This opinion will be unpublished and
may not be cited except as provided by
Minn. Stat. § 480A.08, subd. 3 (2016).
STATE OF MINNESOTA
IN COURT OF APPEALS
A16-1407
In the Matter of the Welfare of the Child of: G. A. and R. O. C. A., Parents.
Filed February 21, 2017
Affirmed
Stauber, Judge
Anoka County District Court
File No. 02-JV-15-304
R. O. C. A., Minneapolis, Minnesota (pro se respondent)
Kassius O. Benson, Madelyn Adams, Minneapolis, Minnesota (for appellant G.A.)
Considered and decided by Ross, Presiding Judge; Stauber, Judge; and Rodenberg,
Judge.
UNPUBLISHED OPINION
STAUBER, Judge
On appeal from the denial of appellant-mother’s petition to terminate the parental
rights of respondent-father, appellant argues that (1) her due-process rights were violated
because the district court improperly relied on facts not in the trial record; (2) the district
court clearly erred by concluding that appellant failed to demonstrate by clear and
convincing evidence that respondent legally abandoned the minor child; and
(3) termination of respondent’s parental rights is in the child’s best interest. We affirm.
FACTS
Appellant-mother G.A. and respondent-father R.A. are the biological parents of C.A.
The parties met in 1999, and C.A. was born in July 2001. The parties eventually separated,
and in April 2008, the parties stipulated to child-custody matters; the parties were granted
joint legal custody of C.A., with appellant granted sole physical custody, subject to
respondent’s unsupervised parenting time. Shortly thereafter, on June 26, 2008, the district
court issued an order setting respondent’s child-support obligation.
Because he was in the country illegally, respondent was ordered deported from the
United States as a child in March 1995, at a hearing in which he was not present. But it was
not until June 2008, shortly after the parties reached the stipulation for parenting time, that
respondent was detained and officially deported from the United States to Ecuador. Since
his deportation, C.A. has resided with appellant and her husband M.M., and respondent has
had no contact with his daughter.
In March 2015, appellant petitioned to terminate respondent’s parental rights on the
grounds of abandonment.
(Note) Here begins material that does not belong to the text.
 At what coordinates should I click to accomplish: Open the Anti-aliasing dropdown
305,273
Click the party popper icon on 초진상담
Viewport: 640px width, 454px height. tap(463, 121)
The petition alleged that the “purpose of the termination of
parental rights in this matter is in the best interests of the minor child and will make way for
an adoption by her stepfather, [M.M.].” Respondent entered a denial to the petition and,
shortly thereafter, filed an answer and counter-petition to prevent termination of his parental
rights. Specifically, respondent alleged that he had a relationship with C.A., but that “his
forced deportation” and appellant’s “efforts to keep [C.A.] from respondent and his
family . . . prevented him from successfully making contact with [C.A.] from June 2008 to
present.”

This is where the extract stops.